Я поднялся, когда позвонили в дверь. Наступило утро, и, мне кажется, я все еще был немного пьян, потому что до гостиной дошел шатаясь. В дверях стоял Джастин с кофе в одной руке и чизкейком в другой.
— Я… просто хотел проведать тебя.
— Вижу.
— Это значит, что ты в порядке?
Впервые в жизни я искренне ответил на такой простой вопрос. Я так привык отвечать быстро «да», что потребовалось время, чтобы найти слова и выговорить их.
— Нет, я не в порядке.
— Черт, Аксель, иди сюда.
Он обнял меня, и я позволил ему это сделать. И я почувствовал, что у меня была поддержка, друг, старший брат. Нужно было завязнуть в болоте по самые уши, чтобы понять, что он был рядом всегда. Я вспомнил, что рассказал Лее, когда мы вскарабкались на мыс Байрон, о граффити, которые не замечал много месяцев. И меня снова потрясло осознание, что я упустил большой кусок своей жизни.
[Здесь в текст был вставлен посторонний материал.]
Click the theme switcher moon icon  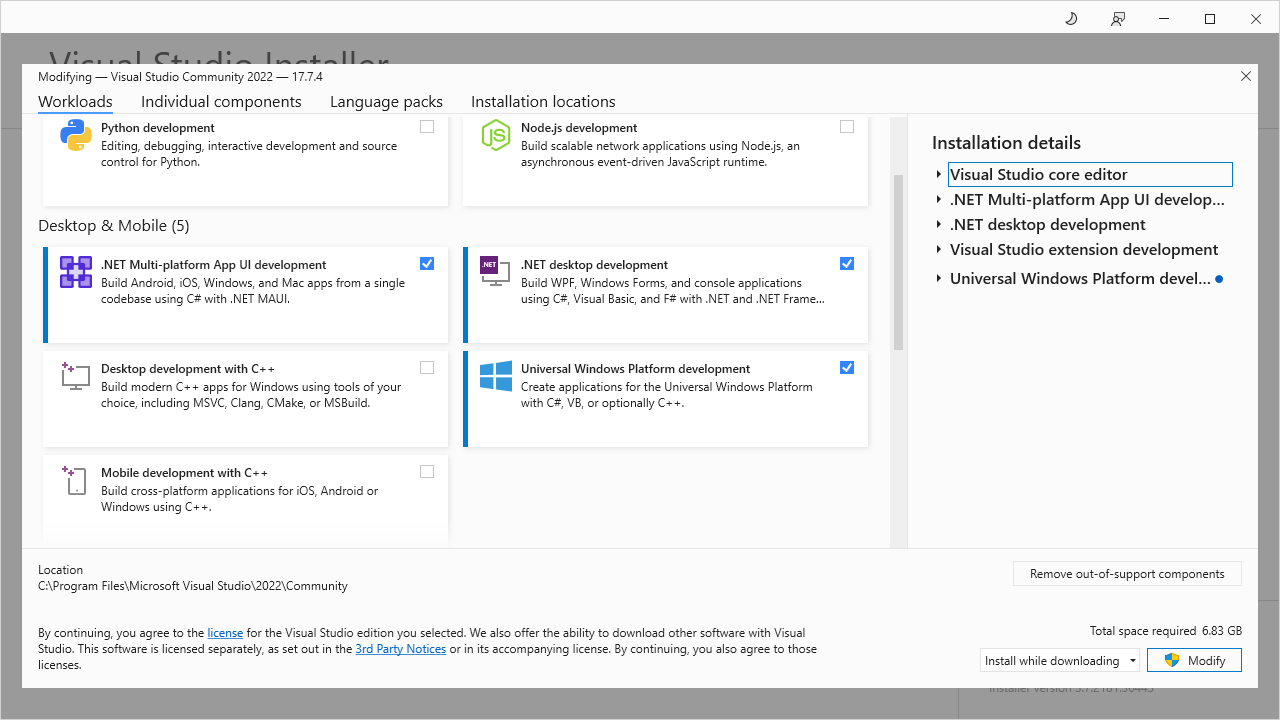[1070, 18]

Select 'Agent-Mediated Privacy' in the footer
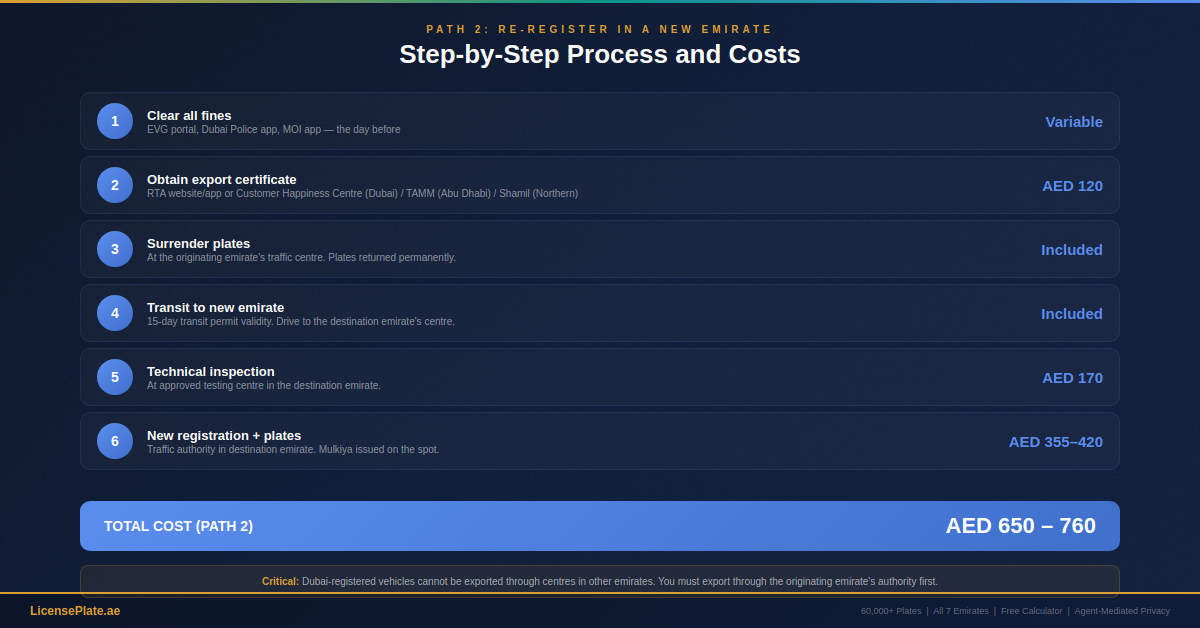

Я бы соврала, сказав, что не почувствовала боли. Что разлюбить несложно. Что не проводила все ночи в слезах, пока не засыпала без сил. Что разбитое можно склеить из множества маленьких осколков. Что мне казалось, как рука Акселя проникает сквозь мою кожу, сильно сжимает сердце, а затем отбрасывает его. Я бы соврала. Но по иронии судьбы самым худшим было потерять его. Да. Невыносимо осознавать, что парень, бывший рядом с моего рождения, больше не часть моей жизни. Что больше я не почувствую, как все переворачивается внутри от вида его шаловливой улыбки. Что он больше не пихнет меня локтем во время семейных обедов. Не придет посмотреть на мои картины. Не принесет подарок на день рождения, что я больше не услышу его сиплый смех на какую-нибудь глупость Оливера, которую понимают только они и больше никто. Что он больше не будет любовью моей жизни, недостижимым, способным уничтожить меня одним взглядом.
Больше нет.
Декабрь (лето)
Пока Оливер в тишине вел машину, я любовалась пейзажем за окном и глотала слезы, понимая, что больше мне некуда возвращаться. Байрон-Бей перестал быть нашим домом, потому что там почти ничего не осталось. Нгуены пообещали навещать меня в университете, нужно им позвонить, если мне что-то понадобится, сказали, что все уладится… но часть меня знала, что нет. Некоторые вещи меняются и не могут стать прежними. Возможно, иными. Это да. Но не такими же. Если бы жизнь была пластилиновым шариком, который можно изменять, вылеплять из него что-нибудь такое, чтобы грусть и разочарование не оставляли отметин.
Брат припарковался напротив мебельного магазина в Брисбене и взял меня за руку. Я задрожала от решительности и уверенности этого жеста.